Southeast Manufacturing Rebounded in June

The Southeast Purchasing Managers Index (PMI) report, released on July 5, showed that manufacturing activity in the Southeast rebounded from a less-than-spectacular May. If you'll recall, May's PMI reading was heading in the wrong direction. The overall index had fallen to its lowest level this year, and new orders and production also appeared to be falling, but June's Southeast PMI got us back on the right track.

The Atlanta Fed's research department uses the Southeast PMI to track regional manufacturing activity. The Econometric Center at Kennesaw State University produces the survey, which analyzes current market conditions for the manufacturing sector in Alabama, Georgia, Florida, Louisiana, Mississippi, and Tennessee. The PMI is based on a survey of representatives from manufacturing companies in those states and analyzes trends concerning new orders, production, employment, supplier delivery times, and inventory levels. An index reading above 50 indicates expanding activity, and a reading below 50 indicates contracting activity.

The PMI index rose 2.7 points in June to 55.1 from May's 52.4 (see the chart). Most of the subindexes indicated positive movement as well, particularly new orders and production.
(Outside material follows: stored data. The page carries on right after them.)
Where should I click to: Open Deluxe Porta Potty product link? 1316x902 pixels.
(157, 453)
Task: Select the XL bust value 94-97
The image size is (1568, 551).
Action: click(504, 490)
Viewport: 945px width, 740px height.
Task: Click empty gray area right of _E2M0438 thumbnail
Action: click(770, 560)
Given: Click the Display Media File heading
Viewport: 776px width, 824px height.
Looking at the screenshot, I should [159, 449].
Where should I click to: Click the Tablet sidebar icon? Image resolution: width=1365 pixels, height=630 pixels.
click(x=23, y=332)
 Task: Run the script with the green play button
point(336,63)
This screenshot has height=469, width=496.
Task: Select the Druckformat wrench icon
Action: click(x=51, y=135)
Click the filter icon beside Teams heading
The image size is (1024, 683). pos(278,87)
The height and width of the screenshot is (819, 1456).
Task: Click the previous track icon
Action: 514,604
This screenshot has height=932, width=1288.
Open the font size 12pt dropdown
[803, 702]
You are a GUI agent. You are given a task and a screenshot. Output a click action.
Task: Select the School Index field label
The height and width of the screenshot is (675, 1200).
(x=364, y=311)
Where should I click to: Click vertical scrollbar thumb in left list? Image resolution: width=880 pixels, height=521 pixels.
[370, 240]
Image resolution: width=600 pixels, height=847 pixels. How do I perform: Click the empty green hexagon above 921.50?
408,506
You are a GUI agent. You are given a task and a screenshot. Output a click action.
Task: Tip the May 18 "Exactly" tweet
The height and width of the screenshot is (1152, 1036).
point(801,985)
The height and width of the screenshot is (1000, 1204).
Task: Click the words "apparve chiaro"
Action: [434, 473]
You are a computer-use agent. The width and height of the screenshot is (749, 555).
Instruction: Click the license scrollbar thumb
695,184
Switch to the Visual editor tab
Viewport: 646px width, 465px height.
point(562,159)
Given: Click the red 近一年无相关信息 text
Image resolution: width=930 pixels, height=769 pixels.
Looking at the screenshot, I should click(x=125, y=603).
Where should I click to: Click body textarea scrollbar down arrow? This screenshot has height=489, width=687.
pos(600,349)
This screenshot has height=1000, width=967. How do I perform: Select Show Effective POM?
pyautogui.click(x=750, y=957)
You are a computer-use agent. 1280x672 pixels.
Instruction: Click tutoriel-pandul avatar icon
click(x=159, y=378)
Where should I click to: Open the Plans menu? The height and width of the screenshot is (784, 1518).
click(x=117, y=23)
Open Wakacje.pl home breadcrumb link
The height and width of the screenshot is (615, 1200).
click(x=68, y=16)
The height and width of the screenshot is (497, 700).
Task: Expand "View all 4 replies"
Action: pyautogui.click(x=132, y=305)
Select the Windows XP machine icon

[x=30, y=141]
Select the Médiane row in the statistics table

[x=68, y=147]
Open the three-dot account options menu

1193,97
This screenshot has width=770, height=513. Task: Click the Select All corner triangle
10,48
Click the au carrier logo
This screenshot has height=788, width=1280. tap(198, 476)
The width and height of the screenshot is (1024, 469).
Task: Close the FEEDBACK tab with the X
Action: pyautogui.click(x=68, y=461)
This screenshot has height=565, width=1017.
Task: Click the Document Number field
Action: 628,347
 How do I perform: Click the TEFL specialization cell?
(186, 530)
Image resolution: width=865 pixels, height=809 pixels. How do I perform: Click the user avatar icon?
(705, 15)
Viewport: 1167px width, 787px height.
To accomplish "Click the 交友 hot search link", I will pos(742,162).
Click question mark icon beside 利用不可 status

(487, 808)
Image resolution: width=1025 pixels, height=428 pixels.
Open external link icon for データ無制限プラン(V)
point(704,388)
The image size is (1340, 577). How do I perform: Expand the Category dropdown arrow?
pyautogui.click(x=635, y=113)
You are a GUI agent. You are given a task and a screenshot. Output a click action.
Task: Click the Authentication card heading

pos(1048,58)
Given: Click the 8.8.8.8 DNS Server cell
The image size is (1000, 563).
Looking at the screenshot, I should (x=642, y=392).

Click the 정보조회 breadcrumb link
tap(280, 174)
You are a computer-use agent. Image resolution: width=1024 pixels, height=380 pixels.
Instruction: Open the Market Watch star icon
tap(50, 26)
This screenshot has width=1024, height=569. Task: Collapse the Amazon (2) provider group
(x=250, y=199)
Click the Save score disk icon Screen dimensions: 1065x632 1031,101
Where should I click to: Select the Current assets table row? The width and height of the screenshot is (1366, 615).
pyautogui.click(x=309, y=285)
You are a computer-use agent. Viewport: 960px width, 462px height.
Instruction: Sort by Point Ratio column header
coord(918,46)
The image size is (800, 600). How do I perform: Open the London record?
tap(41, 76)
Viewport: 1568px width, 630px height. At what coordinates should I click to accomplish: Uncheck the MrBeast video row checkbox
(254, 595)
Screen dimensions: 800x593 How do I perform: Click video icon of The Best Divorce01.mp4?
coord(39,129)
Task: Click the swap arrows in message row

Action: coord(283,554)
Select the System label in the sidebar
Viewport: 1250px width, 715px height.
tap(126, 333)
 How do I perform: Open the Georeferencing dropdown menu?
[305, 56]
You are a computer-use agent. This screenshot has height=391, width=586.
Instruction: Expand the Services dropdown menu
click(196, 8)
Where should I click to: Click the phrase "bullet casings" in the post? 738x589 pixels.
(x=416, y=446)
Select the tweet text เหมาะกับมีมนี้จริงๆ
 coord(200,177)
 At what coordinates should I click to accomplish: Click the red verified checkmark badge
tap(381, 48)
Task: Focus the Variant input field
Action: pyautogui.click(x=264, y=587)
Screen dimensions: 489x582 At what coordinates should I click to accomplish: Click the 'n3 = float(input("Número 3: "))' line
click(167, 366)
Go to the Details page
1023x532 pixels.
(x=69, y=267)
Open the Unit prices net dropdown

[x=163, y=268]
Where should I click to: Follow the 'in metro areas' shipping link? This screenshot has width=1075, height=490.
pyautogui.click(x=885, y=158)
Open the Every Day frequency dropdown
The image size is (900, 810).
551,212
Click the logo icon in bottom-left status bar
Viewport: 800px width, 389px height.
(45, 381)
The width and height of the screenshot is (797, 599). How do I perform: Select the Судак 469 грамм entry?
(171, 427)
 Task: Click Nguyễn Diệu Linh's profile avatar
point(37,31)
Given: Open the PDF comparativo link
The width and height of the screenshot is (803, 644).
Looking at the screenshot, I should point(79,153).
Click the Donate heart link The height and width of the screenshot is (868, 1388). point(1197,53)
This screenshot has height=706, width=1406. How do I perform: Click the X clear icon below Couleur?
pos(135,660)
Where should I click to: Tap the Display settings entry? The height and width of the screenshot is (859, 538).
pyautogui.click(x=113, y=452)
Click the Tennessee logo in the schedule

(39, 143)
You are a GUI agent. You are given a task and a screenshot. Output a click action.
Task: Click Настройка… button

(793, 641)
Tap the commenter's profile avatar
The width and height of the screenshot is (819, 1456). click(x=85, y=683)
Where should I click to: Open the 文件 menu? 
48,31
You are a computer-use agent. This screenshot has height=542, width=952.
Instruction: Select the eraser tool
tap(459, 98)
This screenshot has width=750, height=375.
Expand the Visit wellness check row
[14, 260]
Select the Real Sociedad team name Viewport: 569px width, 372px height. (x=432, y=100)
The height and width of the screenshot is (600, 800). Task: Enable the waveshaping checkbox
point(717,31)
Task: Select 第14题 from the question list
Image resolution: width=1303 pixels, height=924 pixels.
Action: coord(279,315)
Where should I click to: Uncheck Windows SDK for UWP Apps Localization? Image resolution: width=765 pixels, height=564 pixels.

  • The new orders subindex rose 9.3 points to 55.3, after falling into contractionary territory in May.
  • The production subindex increased 8.9 points compared to the previous month and now reads 57.9.
  • The employment subindex declined 3.0 to 57.0.
  • The supplier deliveries subindex decreased 3.4 points to 52.6.
  • The finished inventory subindex increased 1.6 points to 52.6.
  • The commodity prices subindex fell 1.4 points and now reads 52.6.

Se-purchasing-managers

The rise in the overall index is welcome news, but even more welcome are increases in the new orders and production subindexes. The new orders subindex is the most forward-looking indicator in the survey. When new orders fall, it generally suggests that future demand for manufacturing products may be weakening and future production may be lower. As a result, employment levels at manufacturers could also decline. It would normally take several months of subpar activity for this to occur, and a one-month drop is nothing to get excited about. Still, it is always nice to rebound quickly. June's report will hopefully set the stage for a strong third quarter.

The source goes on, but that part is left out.